# Short task
Rewrite the passage on USWNT strikers, beginning at the words "Ellis seems intent" and stopping after "threat of goals.", and swap "back lines" for "defensive lines" throughout.

# Page
But when she plays where she belongs — as a striker in front of goal — she is very good. She’s probably not going to beat defenders should-to-shoulder in a physical battle the way Alex Morgan will, but she can beat defenders face-up on the dribble. She has a good nose for goal and she’s comfortable taking a few touches in and around the box before striking. She’s comfortable looking for the pass in the box too and, of Americans, she leads the NWSL in chances created, as of last week.
Ellis seems intent on finding a way to get the USWNT to build out of the back and work the ball up the lines better — the Americans’ direct style can be foiled too easy. That makes Press an attractive option. Having spent years playing in Sweden, she has developed a more technical style than perhaps anyone in the striker pool.
She has been the USWNT’s go-to striker and for good reason. She’s fast, athletic and the ideal kind of target striker for the direct way the USWNT often plays. She is at her best when she can spring in behind back lines and she is able to to create danger for the USWNT simply from her ability to chase down long balls. She stretches back lines and she tends to create space for the players around her — so even when she isn’t scoring herself, she’s creating the threat of goals.

# Information shown
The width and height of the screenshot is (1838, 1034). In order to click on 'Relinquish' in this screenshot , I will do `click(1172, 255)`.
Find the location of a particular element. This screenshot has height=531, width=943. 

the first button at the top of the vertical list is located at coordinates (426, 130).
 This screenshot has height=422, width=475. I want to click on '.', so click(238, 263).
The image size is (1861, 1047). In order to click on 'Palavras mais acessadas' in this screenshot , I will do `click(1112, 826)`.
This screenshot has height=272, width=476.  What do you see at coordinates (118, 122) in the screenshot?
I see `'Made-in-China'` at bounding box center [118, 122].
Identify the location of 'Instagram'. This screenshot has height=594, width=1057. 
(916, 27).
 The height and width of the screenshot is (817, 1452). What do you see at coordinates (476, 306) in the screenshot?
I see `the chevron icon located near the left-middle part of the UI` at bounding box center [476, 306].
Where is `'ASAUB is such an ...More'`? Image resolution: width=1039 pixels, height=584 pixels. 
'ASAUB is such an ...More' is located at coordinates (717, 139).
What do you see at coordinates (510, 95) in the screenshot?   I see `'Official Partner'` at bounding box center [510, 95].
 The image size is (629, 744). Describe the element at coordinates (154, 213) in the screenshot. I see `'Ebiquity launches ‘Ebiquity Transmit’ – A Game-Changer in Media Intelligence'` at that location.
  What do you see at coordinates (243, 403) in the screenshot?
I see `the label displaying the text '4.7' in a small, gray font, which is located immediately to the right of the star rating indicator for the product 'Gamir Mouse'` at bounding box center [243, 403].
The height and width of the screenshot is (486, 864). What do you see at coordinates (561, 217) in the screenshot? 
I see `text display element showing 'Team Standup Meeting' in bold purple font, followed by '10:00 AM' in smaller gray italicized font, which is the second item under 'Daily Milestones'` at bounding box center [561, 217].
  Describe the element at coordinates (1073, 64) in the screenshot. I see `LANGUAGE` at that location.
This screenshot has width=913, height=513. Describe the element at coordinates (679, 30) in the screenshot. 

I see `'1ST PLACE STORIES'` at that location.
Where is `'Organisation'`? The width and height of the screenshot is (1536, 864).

# Response to this task
Ellis seems intent on finding a way to get the USWNT to build out of the back and work the ball up the lines better — the Americans’ direct style can be foiled too easy. That makes Press an attractive option. Having spent years playing in Sweden, she has developed a more technical style than perhaps anyone in the striker pool.
She has been the USWNT’s go-to striker and for good reason. She’s fast, athletic and the ideal kind of target striker for the direct way the USWNT often plays. She is at her best when she can spring in behind defensive lines and she is able to to create danger for the USWNT simply from her ability to chase down long balls. She stretches defensive lines and she tends to create space for the players around her — so even when she isn’t scoring herself, she’s creating the threat of goals.